Grösste Gefahr bei Stufe 3

Generell habe sich aber auch das Gefahrenbewusstsein verbessert. Die Wintersportler investieren mehr Zeit und Geld in ihre Ausbildung, kaufen und benutzen Sicherheits-Ausrüstung.

Es gibt auch viel mehr Informationen, so dass es möglich ist, die Umgebung besser zu verstehen und die Gefahrensituation, in der man sich befindet, besser einzuschätzen, so der Experte.

Lawinenforscher Monti Livigno
Fabiano Monti und sein Team analysieren den Schnee, um die Lawinengefahr beurteilen zu können. - zVg

Dennoch, die Grundregel lautet nach wie vor: Bevor abseits der Piste gefahren wird, ist das Einholen des Lawinenlageberichts Pflicht.

Es gibt fünf Lawinenwarnstufen, wobei gerade in der mittleren Stufe 3 die meisten Unfälle passieren. Ab einer Hangneigung von 30 Grad kann es kritisch werden.

Ebenfalls nicht unwichtig: Bei weniger Schnee gibt es tendenziell mehr Lawinen, weil die Schneeverhältnisse instabil sind. Fabiano Monti:

«Bei grossen Schneemengen ist es vielleicht kurz nach dem Schneefall für einige Tage gefährlicher, danach aber nicht mehr.»

Schwimmbewegungen und Kauerposition

Die grösste Gefahr geht übrigens von Schneebrettern aus. Das sind sozusagen unter Spannung stehende «Fallen» aus schwach gebundenem und windgepresstem Schnee, die bei der geringsten Belastung plötzlich abgleiten können.

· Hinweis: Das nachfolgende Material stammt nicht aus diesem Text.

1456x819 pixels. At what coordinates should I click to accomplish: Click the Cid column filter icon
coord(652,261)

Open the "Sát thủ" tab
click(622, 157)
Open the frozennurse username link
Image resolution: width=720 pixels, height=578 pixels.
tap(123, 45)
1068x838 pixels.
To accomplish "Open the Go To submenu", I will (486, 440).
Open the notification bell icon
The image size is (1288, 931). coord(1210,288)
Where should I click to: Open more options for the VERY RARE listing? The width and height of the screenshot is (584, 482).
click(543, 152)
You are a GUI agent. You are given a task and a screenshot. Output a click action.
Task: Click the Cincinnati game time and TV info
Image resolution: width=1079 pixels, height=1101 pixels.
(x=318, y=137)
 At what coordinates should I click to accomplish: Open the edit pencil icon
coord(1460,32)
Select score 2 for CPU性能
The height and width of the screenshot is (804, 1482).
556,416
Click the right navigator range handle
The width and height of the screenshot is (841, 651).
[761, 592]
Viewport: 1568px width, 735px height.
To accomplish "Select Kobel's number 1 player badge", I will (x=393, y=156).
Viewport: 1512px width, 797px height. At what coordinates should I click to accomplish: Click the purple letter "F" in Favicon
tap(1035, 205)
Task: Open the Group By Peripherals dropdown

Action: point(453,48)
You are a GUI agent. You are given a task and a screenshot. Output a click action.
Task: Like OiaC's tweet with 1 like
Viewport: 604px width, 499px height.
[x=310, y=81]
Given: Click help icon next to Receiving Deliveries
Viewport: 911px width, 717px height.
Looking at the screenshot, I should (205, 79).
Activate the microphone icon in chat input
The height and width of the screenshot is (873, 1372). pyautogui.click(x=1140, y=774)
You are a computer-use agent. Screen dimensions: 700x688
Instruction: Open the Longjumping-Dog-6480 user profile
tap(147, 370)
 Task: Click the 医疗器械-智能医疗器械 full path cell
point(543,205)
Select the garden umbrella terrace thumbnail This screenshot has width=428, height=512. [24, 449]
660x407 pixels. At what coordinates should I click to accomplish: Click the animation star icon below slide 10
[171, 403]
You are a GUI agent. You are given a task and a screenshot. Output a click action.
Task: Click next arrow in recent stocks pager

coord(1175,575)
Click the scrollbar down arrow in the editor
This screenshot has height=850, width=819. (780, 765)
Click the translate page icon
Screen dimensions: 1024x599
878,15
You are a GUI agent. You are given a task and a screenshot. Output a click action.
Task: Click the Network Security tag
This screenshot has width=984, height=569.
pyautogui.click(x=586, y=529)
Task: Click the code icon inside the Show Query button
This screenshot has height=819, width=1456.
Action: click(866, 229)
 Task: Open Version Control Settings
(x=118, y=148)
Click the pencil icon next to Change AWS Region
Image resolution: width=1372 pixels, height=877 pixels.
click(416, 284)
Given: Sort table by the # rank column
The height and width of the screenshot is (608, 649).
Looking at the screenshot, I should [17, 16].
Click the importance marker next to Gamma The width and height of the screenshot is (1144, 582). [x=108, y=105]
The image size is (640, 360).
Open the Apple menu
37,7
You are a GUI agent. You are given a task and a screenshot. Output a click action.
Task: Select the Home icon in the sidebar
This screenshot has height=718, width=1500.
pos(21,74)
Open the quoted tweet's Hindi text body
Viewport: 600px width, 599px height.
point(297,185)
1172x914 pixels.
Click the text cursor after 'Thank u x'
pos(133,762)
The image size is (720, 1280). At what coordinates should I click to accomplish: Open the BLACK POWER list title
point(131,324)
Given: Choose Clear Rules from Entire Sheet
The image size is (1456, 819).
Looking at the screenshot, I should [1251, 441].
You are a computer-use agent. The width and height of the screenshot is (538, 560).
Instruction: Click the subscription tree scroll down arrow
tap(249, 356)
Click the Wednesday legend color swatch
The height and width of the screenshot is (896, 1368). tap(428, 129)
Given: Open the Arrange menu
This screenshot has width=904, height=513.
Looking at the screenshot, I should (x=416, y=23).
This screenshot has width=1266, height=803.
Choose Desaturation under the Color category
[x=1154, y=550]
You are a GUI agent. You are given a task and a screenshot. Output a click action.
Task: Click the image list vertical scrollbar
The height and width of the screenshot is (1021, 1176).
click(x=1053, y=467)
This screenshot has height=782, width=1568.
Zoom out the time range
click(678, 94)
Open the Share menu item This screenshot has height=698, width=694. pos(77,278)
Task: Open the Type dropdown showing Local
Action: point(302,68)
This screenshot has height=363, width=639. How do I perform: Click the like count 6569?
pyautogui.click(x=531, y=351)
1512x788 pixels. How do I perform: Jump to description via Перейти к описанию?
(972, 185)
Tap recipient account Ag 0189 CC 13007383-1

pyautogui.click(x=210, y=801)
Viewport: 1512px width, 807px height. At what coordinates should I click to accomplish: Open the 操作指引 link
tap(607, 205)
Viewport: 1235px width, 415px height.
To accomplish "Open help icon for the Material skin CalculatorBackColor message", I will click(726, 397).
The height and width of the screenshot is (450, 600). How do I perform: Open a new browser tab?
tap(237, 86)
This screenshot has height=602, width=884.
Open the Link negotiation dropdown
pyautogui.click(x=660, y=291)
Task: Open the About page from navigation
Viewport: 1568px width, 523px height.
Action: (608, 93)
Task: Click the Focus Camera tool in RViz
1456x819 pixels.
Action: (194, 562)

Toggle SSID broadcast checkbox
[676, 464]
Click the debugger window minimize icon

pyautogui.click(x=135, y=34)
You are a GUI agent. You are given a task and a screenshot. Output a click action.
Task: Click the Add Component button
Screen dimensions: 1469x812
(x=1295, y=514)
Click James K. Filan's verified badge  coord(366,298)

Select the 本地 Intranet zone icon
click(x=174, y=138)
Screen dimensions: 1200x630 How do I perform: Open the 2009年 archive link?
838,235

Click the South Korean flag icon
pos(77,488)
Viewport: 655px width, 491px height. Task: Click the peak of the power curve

Schon ein sehr kleines Schneebrett kann lebensgefährlich sein, wenn man sich unterhalb davon befindet oder wenn man es selbst ausgelöst hat und mit dem Kopf nach unten mitgerissen wird.

Airbags sind aus letzterem Grund nicht unumstritten, weil sie aufgeblasen den Kopf nach unten bewegen. Lawinenpieps, Schaufel und Sonde gehören aber unbedingt mit auf jede Tour.

Lawine
Können tödlich enden: Lawinen. - Unsplash

Gerät man in eine Lawine, so sollte man versuchen mit Schwimmbewegungen an der Oberfläche zu bleiben. Skistöcke sind ohne Schlaufe zu benutzen, weil sie sonst wie ein Anker wirken können.

Wird die Lawine langsamer, sollte man eine Kauerposition – Arme vor dem Kopf – einnehmen. Damit schafft man eine Atemhöhle, falls man zur Gänze verschüttet wird.

Wichtige Ratschläge vom Experten

Bevor es auf eine Tour geht, empfiehlt Fabiano Monti, der mit seinem Freeride-Project im grenznahen Livigno Touren mit minimalem Risiko ermöglicht, sich folgende drei Fragen zu stellen.

Wie sind die Schnee- und Wetterbedingungen? In welches Gelände will ich gehen? Mit wem und in welchem Zustand ist man unterwegs?

«Die Sicherheit verändert sich, wenn sich einer dieser Faktoren ändert. Dann muss die Lage neu abgeschätzt werden».

Er rät dazu, flexibel zu bleiben und die Pläne, wenn nötig, zu ändern. «Statt einer fixen Idee sollte man immer mehrere Möglichkeiten im Kopf haben, um das zu tun, was in der aktuellen Situation das Beste ist.»

Wer alleine unterwegs ist, geht natürlich ein besonderes Risiko ein. Eine Tourengruppe sollte aber auch nicht zu gross sein. Ideal seien vier bis fünf Personen, so Monti. «Am wichtigsten ist es, sich darauf zu konzentrieren, gar nicht erst in eine Lawine hineinzugeraten.

Zumindest sollte man das Gefahrenpotential und die potentiellen Konsequenzen eines Lawinenabgangs regelmässig neu beurteilen.»

Es mache einen ziemlichen Unterschied, ob ein heikler Hang an einem Cliff endet oder in sanftes, offenes Gelände übergeht. Die letztendliche Entscheidung, ob man den Hang fährt, kann in diesen beiden Fällen unterschiedlich ausfallen.

Und Achtung: Oft passiert es nicht beim Ersten, der in das Gelände einfährt etwas, sondern beim Zweiten – oder an der Seite der Gruppe.

Lawinenforscher Fabiano Monti
Fabiano Monti (hinten) liefert zahlreichen Skigebieten Analysen zur Lawinensituation. - zVg

Und er rät, nicht nur auf gutes Equipment zu achten, sondern auch das persönliche Wissen zu erweitern und dazu zu lernen – nicht nur durch Erfahrung, sondern von Profis.

Oder auch im Internet, zum Beispiel auf der whiterisk.ch. Dort gibt es vielfältige Informationen zu Schnee, Sicherheit, Rettung und Tourenplanung.